Build Your Own ‘Ask Gemini’ App in C# with Vertex AI

Uncategorized

Ever wanted to build your own custom interface to Google’s powerful Gemini models, directly within your .NET applications? Imagine creating a service that can analyze documents, describe images, and answer complex questions, all through a clean, reusable C# class you control. It’s more achievable than you might think.

This article will show you exactly how to do that.
We’re not just going to talk about theory; we’re going to build a complete, reusable C# client that acts as your personal “Ask Gemini” service, powered by the scalability and security of Google Cloud’s Vertex AI.
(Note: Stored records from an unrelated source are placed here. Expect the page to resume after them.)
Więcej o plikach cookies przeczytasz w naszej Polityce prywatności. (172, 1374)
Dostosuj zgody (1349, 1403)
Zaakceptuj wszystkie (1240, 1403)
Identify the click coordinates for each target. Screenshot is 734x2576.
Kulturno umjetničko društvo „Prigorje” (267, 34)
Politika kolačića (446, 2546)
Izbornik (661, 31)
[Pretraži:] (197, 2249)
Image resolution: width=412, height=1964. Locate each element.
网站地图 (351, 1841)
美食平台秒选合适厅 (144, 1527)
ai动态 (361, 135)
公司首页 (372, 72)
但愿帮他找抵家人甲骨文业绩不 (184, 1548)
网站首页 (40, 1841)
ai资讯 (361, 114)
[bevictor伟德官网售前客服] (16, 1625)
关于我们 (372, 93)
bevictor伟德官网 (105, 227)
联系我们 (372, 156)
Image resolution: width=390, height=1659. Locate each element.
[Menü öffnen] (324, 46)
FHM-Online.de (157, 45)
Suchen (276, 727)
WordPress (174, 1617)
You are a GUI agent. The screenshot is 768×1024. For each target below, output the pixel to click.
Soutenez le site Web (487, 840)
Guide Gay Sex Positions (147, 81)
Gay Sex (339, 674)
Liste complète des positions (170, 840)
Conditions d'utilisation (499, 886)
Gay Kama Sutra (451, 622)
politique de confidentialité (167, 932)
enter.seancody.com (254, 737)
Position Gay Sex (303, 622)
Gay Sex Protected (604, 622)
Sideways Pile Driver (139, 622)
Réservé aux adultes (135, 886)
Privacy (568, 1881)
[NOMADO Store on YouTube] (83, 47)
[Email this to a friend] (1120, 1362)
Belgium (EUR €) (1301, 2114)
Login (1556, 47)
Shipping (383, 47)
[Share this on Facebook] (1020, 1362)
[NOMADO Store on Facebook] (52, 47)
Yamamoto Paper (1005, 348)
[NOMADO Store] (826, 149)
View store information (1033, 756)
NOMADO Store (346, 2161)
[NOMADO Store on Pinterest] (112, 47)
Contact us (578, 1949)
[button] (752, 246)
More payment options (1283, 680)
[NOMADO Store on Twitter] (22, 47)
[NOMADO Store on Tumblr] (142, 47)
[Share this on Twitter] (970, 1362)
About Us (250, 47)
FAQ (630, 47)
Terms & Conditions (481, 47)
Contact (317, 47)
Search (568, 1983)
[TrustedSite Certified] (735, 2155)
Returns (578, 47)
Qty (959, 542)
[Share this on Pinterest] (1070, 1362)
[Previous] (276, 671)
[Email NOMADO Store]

We’ll break down every piece of the code, explaining the “why” behind each decision so you can truly master the integration.

Prerequisites

Before we start building, make sure you have the following set up:

  1. A Google Cloud Project: Create a project in the Google Cloud Console.
  2. Enable the Vertex AI API: In your project, navigate to the API Library and enable the “Vertex AI API”.
  3. Service Account Credentials: Your application needs a secure identity. Create a service account, grant it the “Vertex AI User” role (roles/aiplatform.user), and download its JSON key file. This is the key to your app’s access.
  4. .NET Environment: A recent version of the .NET SDK (e.g., .NET 6, .NET 8, or later).
  5. Required NuGet Packages: Install these libraries into your C# project:
    • Google.Cloud.AIPlatform.V1
    • Grpc.Net.Client
    • Google.Apis.Auth
    • Markdig (for beautifully formatting the AI’s response)

The GeminiApi Class: Your Gateway to the AI

Our goal is to create a robust service that handles all the complexities of communicating with Gemini. Let’s dive into the code.

// The complete code for your "Ask Gemini" client
using System.Net;
using Google.Cloud.AIPlatform.V1;
using Google.Apis.Auth.OAuth2;
using Google.Protobuf;
using Grpc.Auth;
using Grpc.Net.Client;
using Markdig;

namespace YourProject.Gemini
{
    public class GeminiApi
    {
        private readonly PredictionServiceClient _predictionServiceClient;
        private readonly EndpointName _endpointName;

        // ... Constructor and Methods will be explained below ...
    }
}

1. The Constructor: Establishing a Secure Connection

The constructor is where the magic begins. It handles authentication and establishes a high-performance, secure connection to the Vertex AI endpoint.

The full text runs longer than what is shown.